When people started dyeing from AZT treatments, many shied away from being treated at all. Then the "cocktails" appeared, with some positive results. But the results were only positive in as much as the T-cell count rose, and the viral load lowered. But the patients, who did not feel so bad before the treatments, felt terrible while taking them.
Some decided that the side effects of the "cocktails" were not worth it, and after they stopped taking them, began to feel much better. The side effects of the treatment soon became known as the "Cocktail Hangover."
The weight loss was another thing that caused some to discontinue the cocktails. The fusion inhibitors made many people take on a starved look, while the body fat just melted away. This is called "fat dystrophy". Once they quit the treatments, they found they regained weight. It's like saying – it's not your condition that will kill you, but the cure.
Doctors always try to balance the relationship between the benefits and the side effects of treatment. But it sees that down through the years, many wrong diagnoses have been made.
The cocktails contained a powerful combination of drugs that were supposedly to knock the AIDS virus out. But the drugs contained in the "cocktails", waked havoc on people's bodies. One of the drugs, Intellence, caused simple disorders like rashes, nausea, and abdominal pain, but still, it was only one of the milder drugs in the make-up of the "cocktails."
Even as a "one-two punch", the combination "HAART" "(Highly Active Antiretroviral Therapy) treatment is not a cure for AIDS. There are reverse transcriptase inhibitors that most of the time make up two drugs in the HAART treatment, and that restrain one of the enzymes that plays a critical role in the early duplication process, in early stages of HIV infection. The drugs AZT, Virumune (nevirapine), and protease inhibitors, pack a powerful punch, but do not clear the infection. The "cocktail" DOES NOT cure AIDS.

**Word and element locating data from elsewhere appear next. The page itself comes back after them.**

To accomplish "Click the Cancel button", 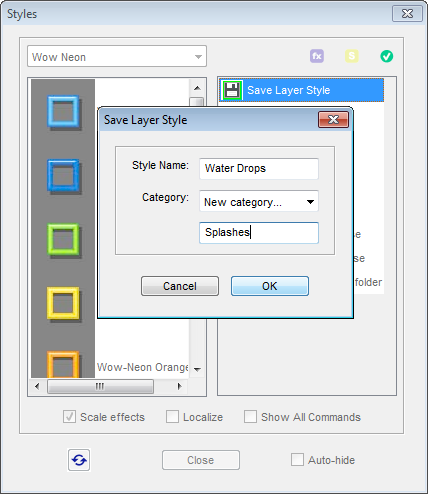I will (x=180, y=286).
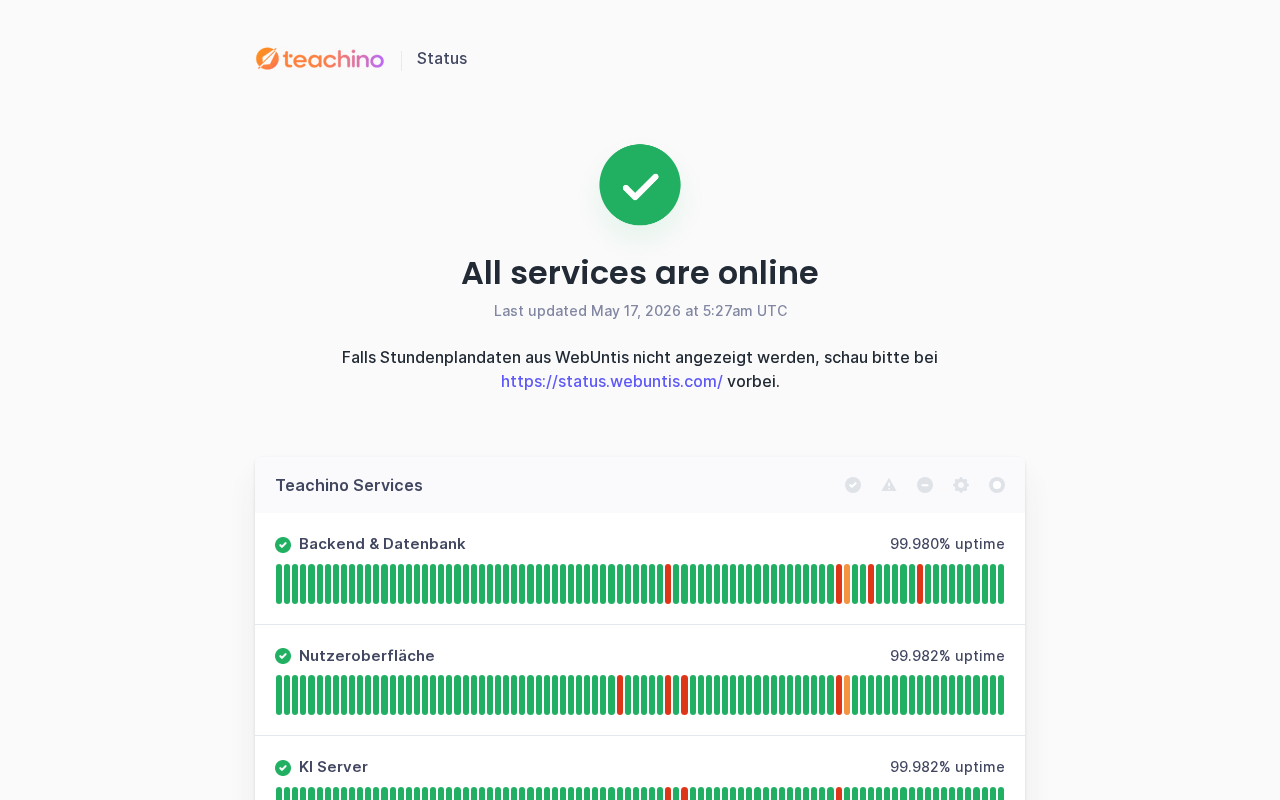Select the Backend & Datenbank service name
1280x800 pixels.
[x=382, y=544]
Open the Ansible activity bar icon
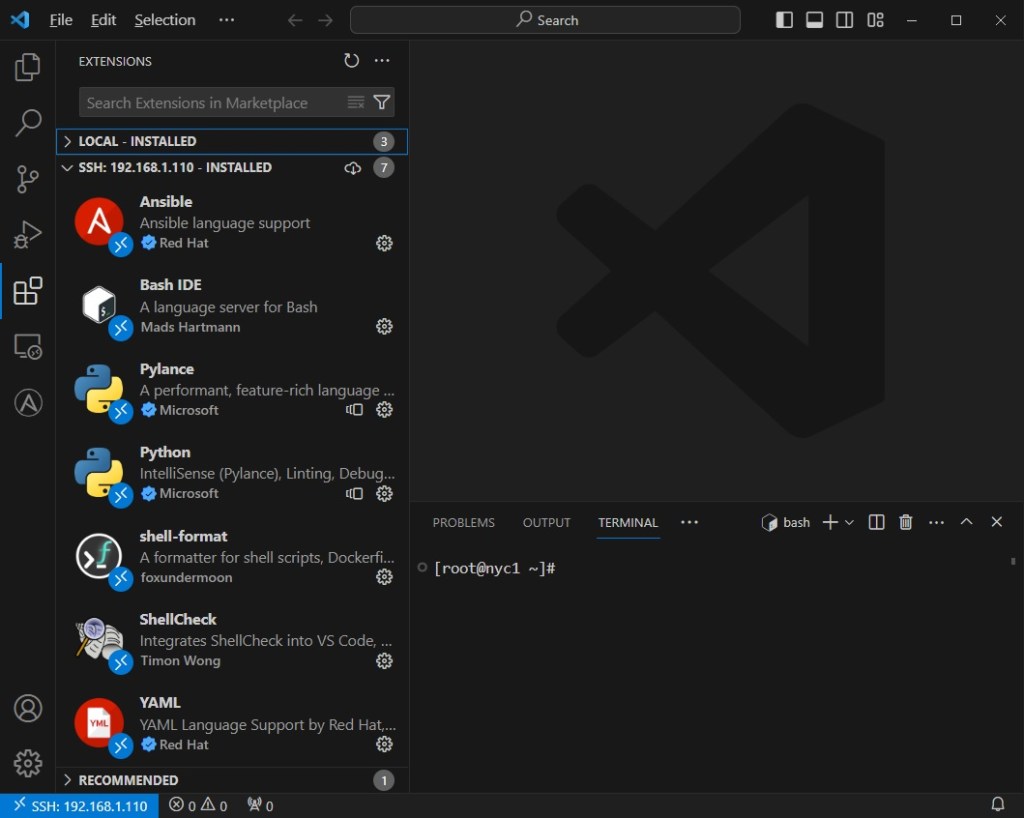1024x818 pixels. point(28,403)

Doctors are concerned now that the protein inhibitors may actually cause permanent alteration of the fat metabolism. The weight re-distribution factor is already seen, as patients experience a thinning in the face and limbs. Then as those areas thin out, the stomach, breasts, and neck swell up. Some of the fat gets placed into the back of their shoulders, causing what's known as a "buffalo hump". When these deposits appear in the belly, they call it "Crix Belly." Named after "Crixivan," another drug used in the war on AIDS.
Many patients today, after all the confusing information and experience have just decided to do their own research. They want to make up their own minds about whether or not to risk treatment. The side effects of the cocktail may be worse than where you are now. It's a hard decision that is totally in the hands of the individual.